Stated problem => In the review of "Almost Famous" below, please find what Penny Lane tells the hero.

Excerpt =>
— begin —

Dec. 29, 2000 | 1) "Almost Famous" The movie marquee in the first scene gives it away. This autobiographical coming-of-age story is Cameron Crowe's "Stolen Kisses" and it's better than Truffaut's. "Almost Famous" isn't a down-and-dirty view of rock 'n' roll life on the road; the movie itself acknowledges that when Kate Hudson's groupie, Penny Lane, tells the hero (Patrick Fugit), "You're too sweet for rock 'n' roll." And sure, Crowe makes himself the hero. The flip side is that, even at their worst, he refuses to judge any of the characters harshly. "Almost Famous" gets the communal joy of rock 'n' roll better than any movie since "A Hard Day's Night." When, gathered on their tour bus, the band and their followers sing along with Elton John's "Tiny Dancer," it's as spontaneous an expression of solidarity as the bus passengers in "It Happened One Night" singing "The Man in the Flying Trapeze."

— end —

Given material =>
— begin —

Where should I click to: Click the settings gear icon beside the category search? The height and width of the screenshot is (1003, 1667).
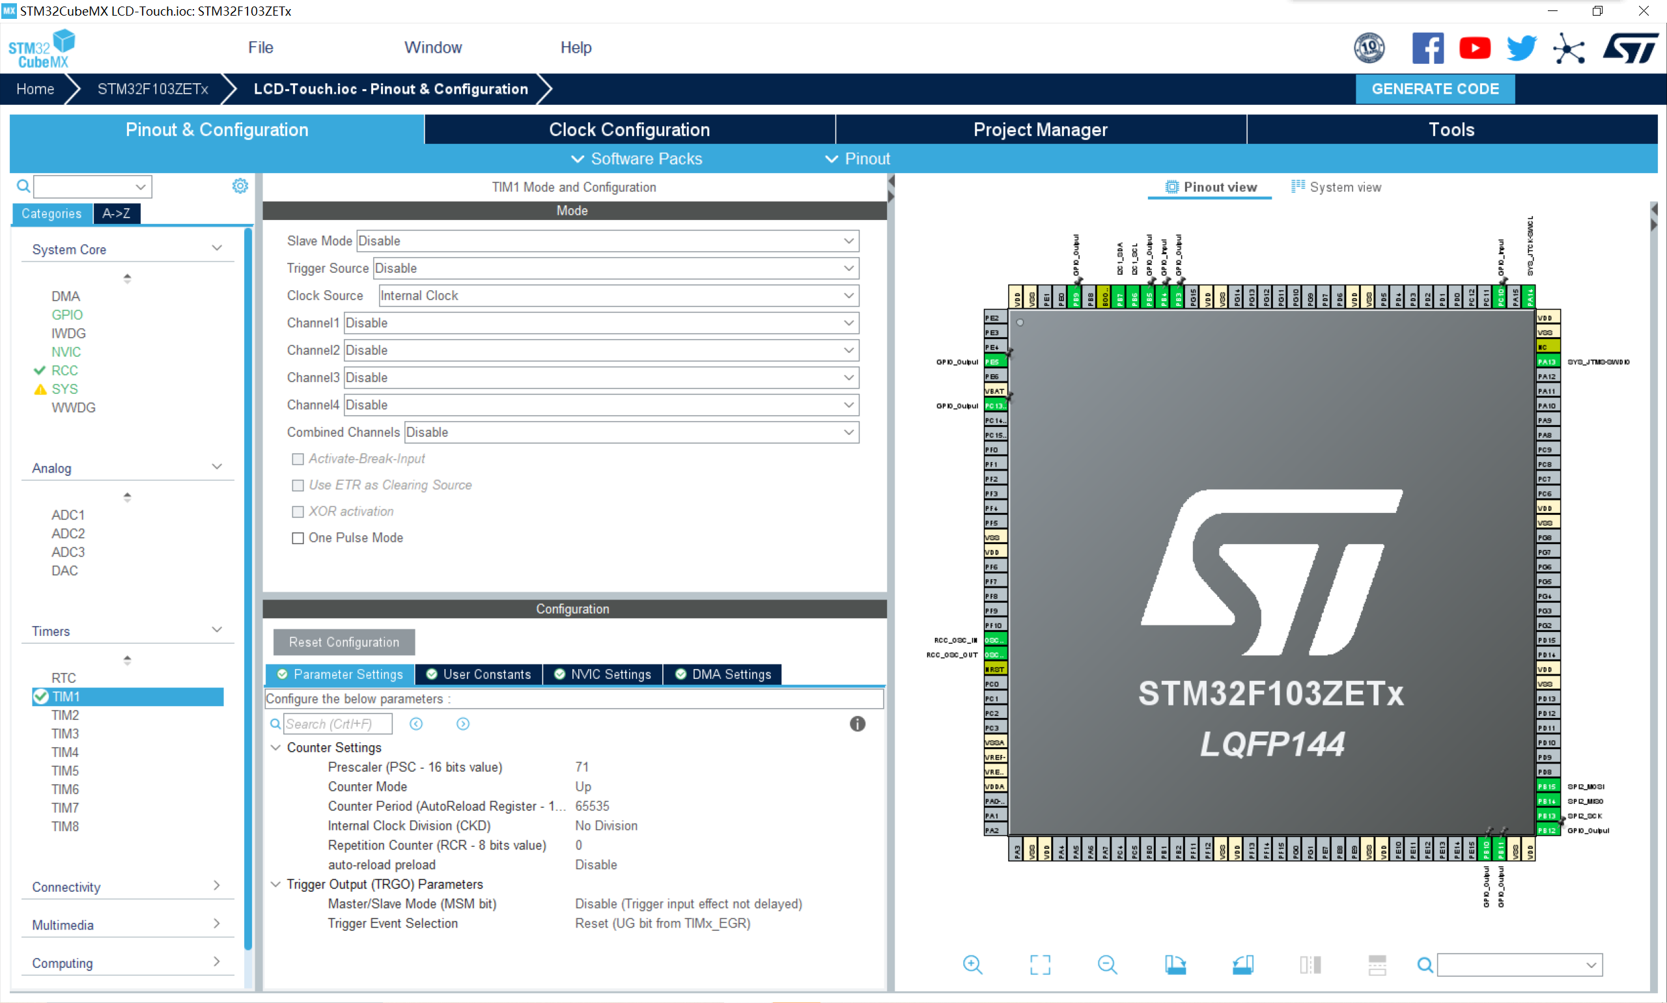click(240, 186)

— end —

Written solution => She tells him, "You're too sweet for rock 'n' roll."